Mercoledì sera 7 febbraio, nella sala riunioni dell’Istituto Maria Ausiliatrice, Giuditta Mascheri ha parlato a un pubblico numeroso della prematura scomparsa di Margherita narrata in un libro autobiografico intitolato "MARGHERITA: la porta della speranza".
Giuditta mi viene incontro sorridente. Mi ha vista dal fondo della sala e mi saluta, grata per la mia partecipazione. Il viso è giovane e sereno sotto le lampade impietose. Sono ammirata, esprimo qualche considerazione che risuona insignificante di fronte al portato della sua testimonianza.
Nel frattempo, giungono gli ospiti. Occupano di buon grado le sedie della sala riunioni. Si avverte il desiderio di essere presenti per ascoltare le parole di una persona amica che, con sovrannaturale coraggio, ha affrontato un dolore immenso e l’ha vinto. Inoltre, c’è la possibilità di compiere un’opera benefica: il ricavato dalla vendita del libro servirà a finanziare la ricerca Pro Rett.
Una suora introduce col tono improntato all’umiltà e alla sapienza di chi non perde occasione per fare apostolato. Sottolinea i doni che la vicenda di Giuditta ha offerto: il dono del libro, segno di calvario e rinascita, il dono di ritrovate amicizie.
La professoressa Maria Grazia De Michele, che ha curato la realizzazione del testo correggendo il diario di una mamma impavida, legge con forte spirito di immedesimazione la lirica di Pavese “Verrà la morte e avrà i tuoi occhi”. La voce è espressiva, sprigiona pathos e il discorso conseguente predispone alla gravità e alla grandezza di un evento che fa sentire tutti davvero piccoli.

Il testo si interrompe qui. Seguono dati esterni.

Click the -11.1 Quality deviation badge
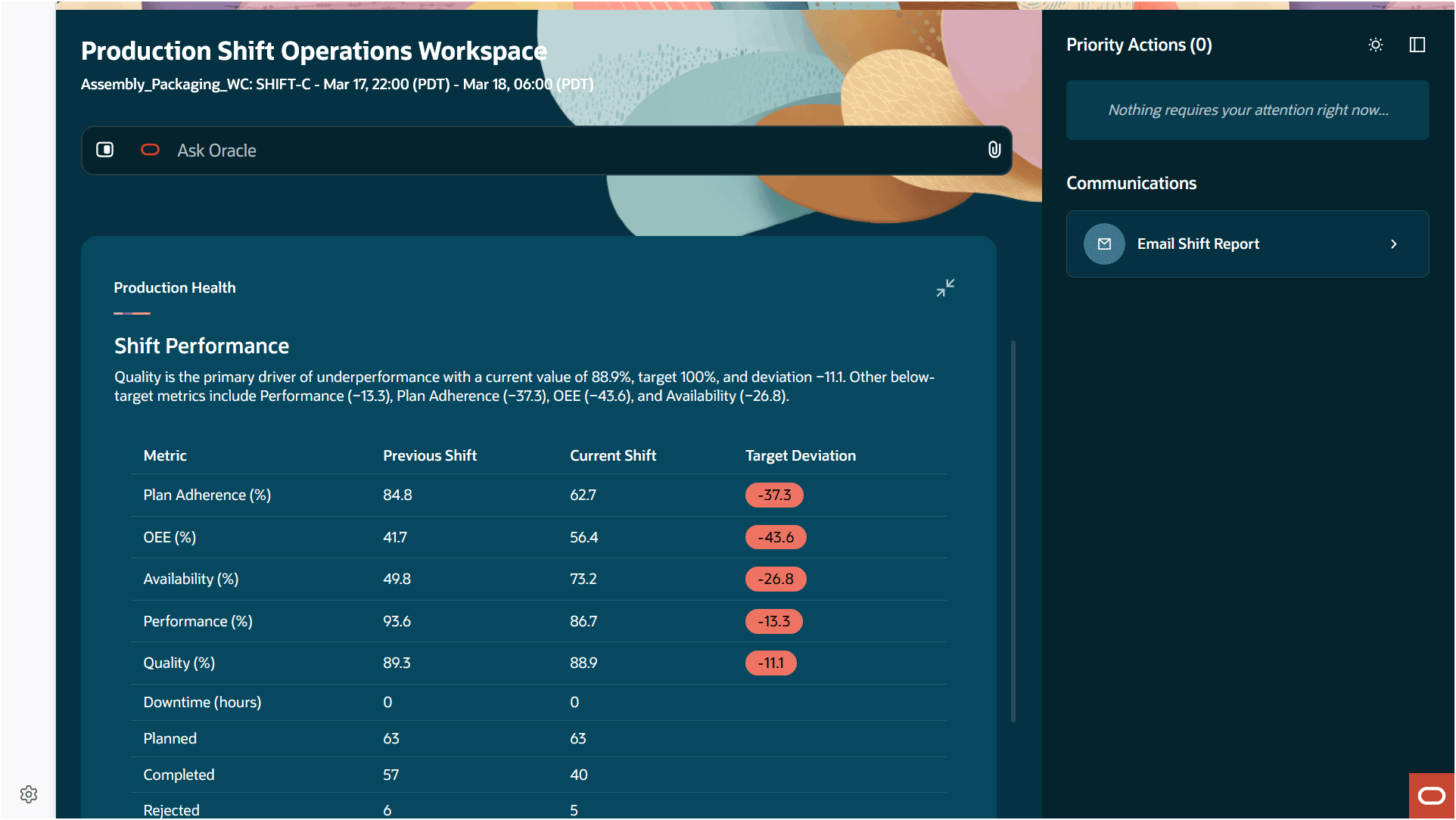Image resolution: width=1456 pixels, height=820 pixels. [771, 663]
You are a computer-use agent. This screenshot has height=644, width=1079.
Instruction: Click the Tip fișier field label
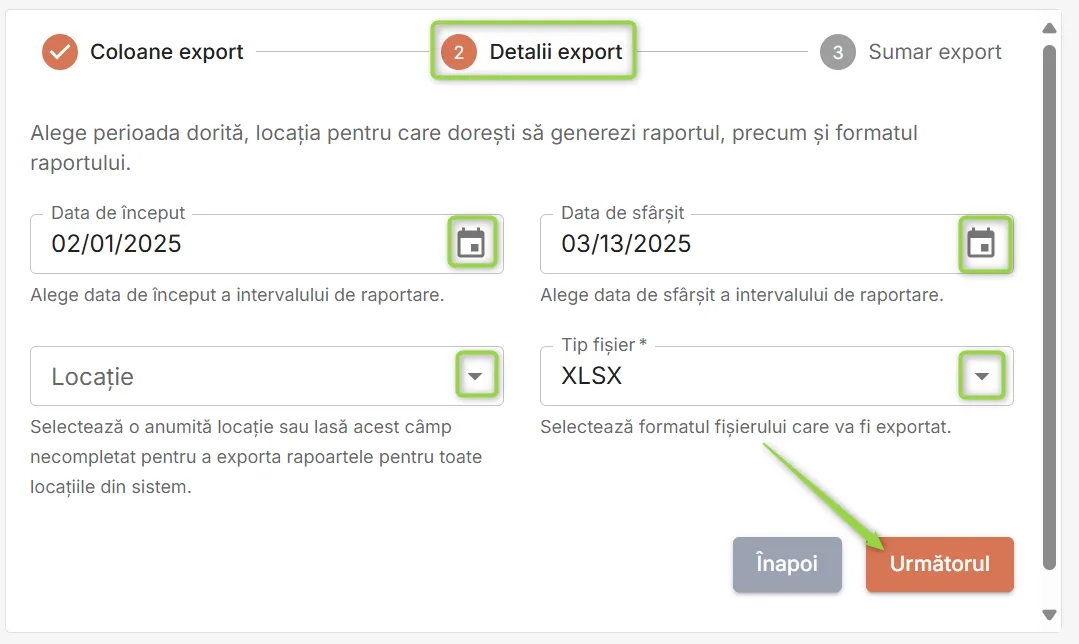point(603,345)
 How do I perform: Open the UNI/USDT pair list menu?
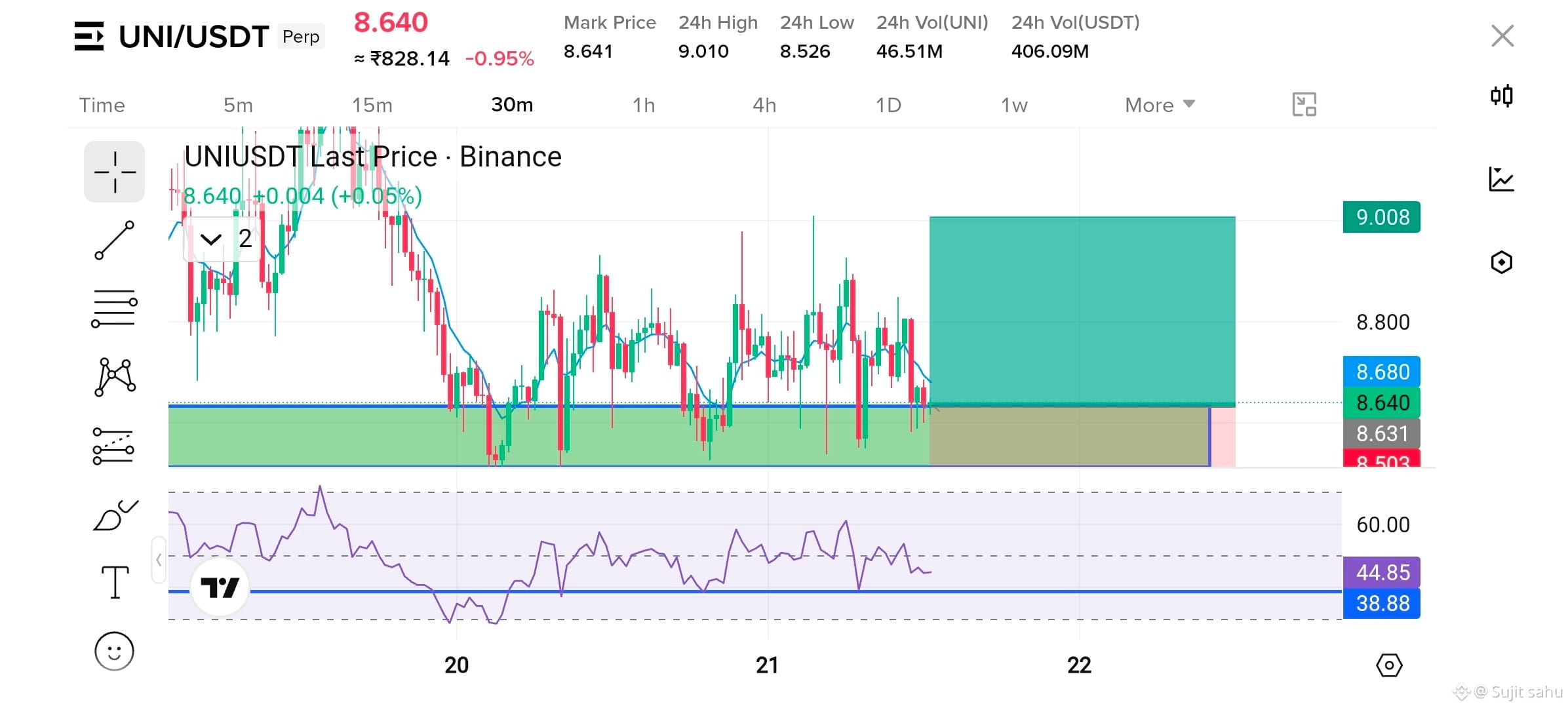(x=89, y=36)
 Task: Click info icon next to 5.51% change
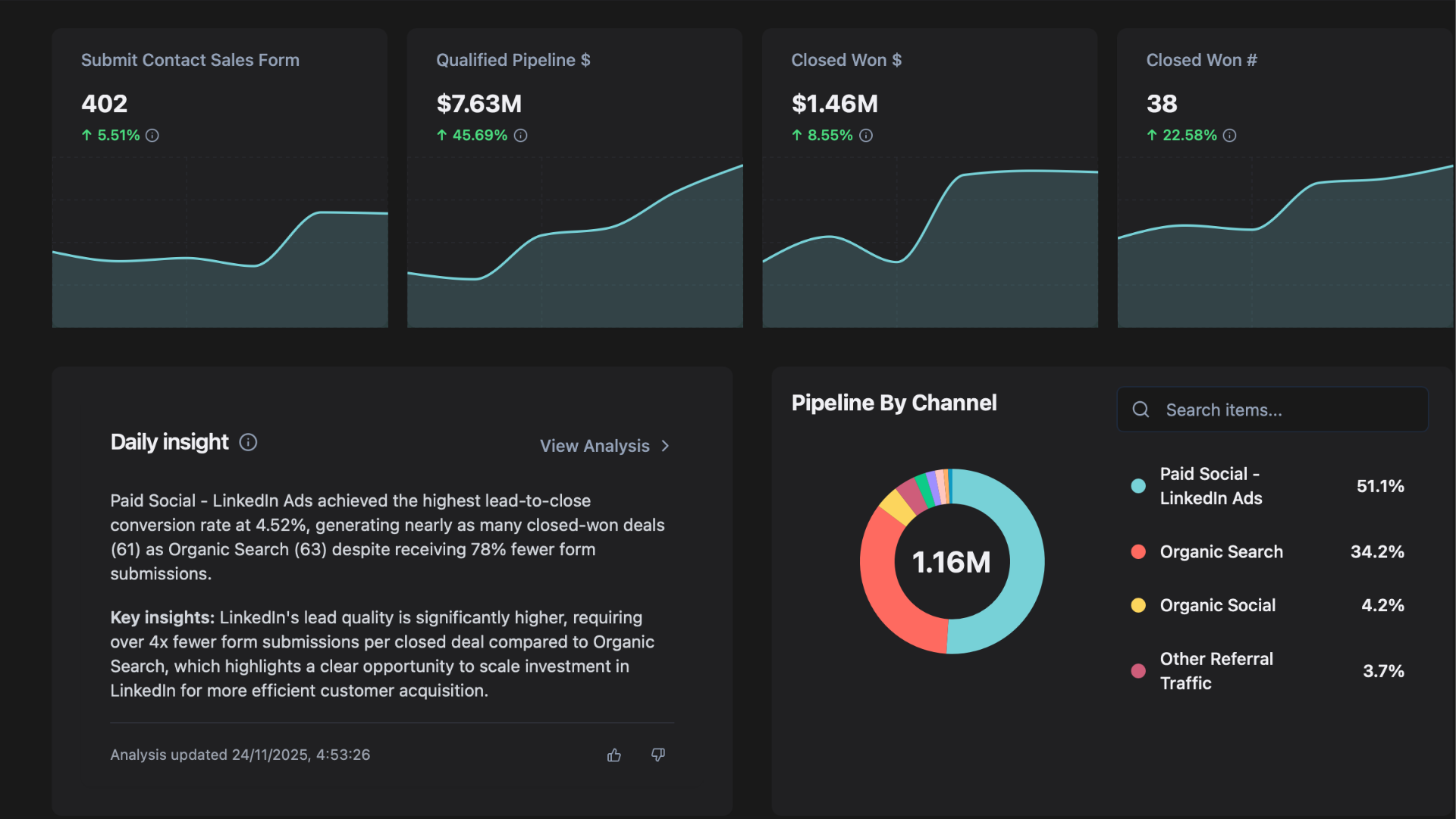(x=152, y=136)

Giuditta prende la parola e riporta l’intervento dentro i confini del colloquiale e del quotidiano. Racconta, articolando in sequenze narrative e riflessive, la scoperta della malattia, il travaglio vissuto. Lei e il marito Michele offrono con semplicità disarmante le tessere di una vicenda che commuove e si deposita nell’anima. L’impressione che se ne ricava non è l’invito a rivivere la tragedia, ma a prendere coscienza di ciò che l’evento doloroso e amaro ha determinato in chi l’ha vissuto. E cioè la consapevolezza, verrebbe da dire manzoniana, che dal male si può generare il bene. Che attraversare il dolore può determinare crescita umana e morale, offrire doni inattesi.
Anche i fratelli di Margherita, la bambina dagli occhi belli, esplicitano pensieri in cui si coglie gratitudine e consapevolezza.
Infine, le domande poste da qualcuno del pubblico vengono accolte con grazia da Giuditta e Michele che rispondono in modo esauriente ed attento al coinvolgimento suscitato.
Una bella serata. Un momento insieme che riporta a verità inalienabili e induce a riconoscere più convintamente il valore delle prove, la fede nel mistero che regola la vita, la scoperta di nuovi, inattesi approdi.